Georgia's Community Care Services Program can help pay for care in a Personal Care Home, an Assisted Living Community, or at home. Here's how Metro Atlanta families apply and what to expect.
By Sandra Boyd, CSA · January 27, 2026
The Community Care Services Program, usually shortened to CCSP, is Georgia's core Home and Community Based Services (HCBS) Medicaid waiver for older adults and adults with disabilities who need a nursing-facility level of care but want to remain in a home-like setting — including a licensed Personal Care Home (PCH), an Assisted Living Community (ALC), or their own home. The waiver can cover personal care, homemaker services, respite care, and care coordination for seniors who meet Georgia's functional and financial eligibility rules. Like most state Medicaid waivers, it generally does not pay room and board in a PCH or ALC setting; residents typically apply Social Security income toward rent and meals, with CCSP covering personal care and services on top.

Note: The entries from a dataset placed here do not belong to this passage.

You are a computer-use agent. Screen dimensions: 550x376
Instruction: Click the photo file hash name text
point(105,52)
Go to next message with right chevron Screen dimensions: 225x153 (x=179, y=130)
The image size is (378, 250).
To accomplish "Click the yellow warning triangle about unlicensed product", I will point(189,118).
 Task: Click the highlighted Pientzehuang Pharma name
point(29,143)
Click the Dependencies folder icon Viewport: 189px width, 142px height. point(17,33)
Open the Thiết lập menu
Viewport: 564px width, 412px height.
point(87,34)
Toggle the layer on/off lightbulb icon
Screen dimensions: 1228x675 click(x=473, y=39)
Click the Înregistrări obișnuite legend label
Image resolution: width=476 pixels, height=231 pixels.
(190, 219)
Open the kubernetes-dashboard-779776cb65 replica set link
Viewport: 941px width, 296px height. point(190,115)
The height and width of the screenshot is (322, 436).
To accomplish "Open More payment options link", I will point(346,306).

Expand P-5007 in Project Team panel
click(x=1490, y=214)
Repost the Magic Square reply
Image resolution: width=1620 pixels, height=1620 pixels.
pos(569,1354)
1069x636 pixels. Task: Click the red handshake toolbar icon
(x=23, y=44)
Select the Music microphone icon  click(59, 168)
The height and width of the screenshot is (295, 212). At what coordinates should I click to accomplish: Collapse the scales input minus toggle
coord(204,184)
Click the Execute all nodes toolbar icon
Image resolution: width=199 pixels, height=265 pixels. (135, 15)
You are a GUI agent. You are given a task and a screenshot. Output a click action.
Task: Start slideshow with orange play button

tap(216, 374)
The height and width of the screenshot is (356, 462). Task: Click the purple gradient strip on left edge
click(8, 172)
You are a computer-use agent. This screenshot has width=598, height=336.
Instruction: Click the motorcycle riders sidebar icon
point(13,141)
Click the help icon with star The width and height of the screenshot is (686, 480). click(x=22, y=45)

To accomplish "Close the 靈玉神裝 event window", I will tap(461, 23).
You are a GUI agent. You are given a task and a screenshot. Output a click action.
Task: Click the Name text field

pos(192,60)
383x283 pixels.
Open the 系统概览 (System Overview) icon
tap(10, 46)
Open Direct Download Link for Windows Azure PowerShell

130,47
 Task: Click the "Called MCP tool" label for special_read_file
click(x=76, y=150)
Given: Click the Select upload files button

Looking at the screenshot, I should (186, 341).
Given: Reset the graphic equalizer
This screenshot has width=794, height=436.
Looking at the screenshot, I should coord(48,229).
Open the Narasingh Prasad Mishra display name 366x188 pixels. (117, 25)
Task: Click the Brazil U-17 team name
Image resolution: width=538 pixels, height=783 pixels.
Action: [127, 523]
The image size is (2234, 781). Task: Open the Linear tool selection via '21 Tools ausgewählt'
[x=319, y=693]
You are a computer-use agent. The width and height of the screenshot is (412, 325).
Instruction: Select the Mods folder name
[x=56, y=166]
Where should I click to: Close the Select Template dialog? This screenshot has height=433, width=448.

Georgia also runs a related Medicaid HCBS option called SOURCE (Service Options Using Resources in a Community Environment), a primary-care case-management and community-based services hybrid that some Metro Atlanta seniors may qualify for instead of or alongside CCSP. Both programs are administered through the Georgia Division of Aging Services (DAS) and coordinated locally through Area Agencies on Aging, so Atlanta-area families should confirm which program fits their situation through the Atlanta Regional Commission (ARC) Area Agency on Aging before assuming which track applies.
Eligibility for CCSP has two tracks: a functional assessment confirming a nursing-facility level of care need, and a financial assessment based on income and asset limits set by Georgia Medicaid rules. Because CCSP is a waiver program rather than an entitlement, there can be a waiting list, and demand often exceeds available slots in parts of Metro Atlanta, so families should not wait for a crisis to get on the list.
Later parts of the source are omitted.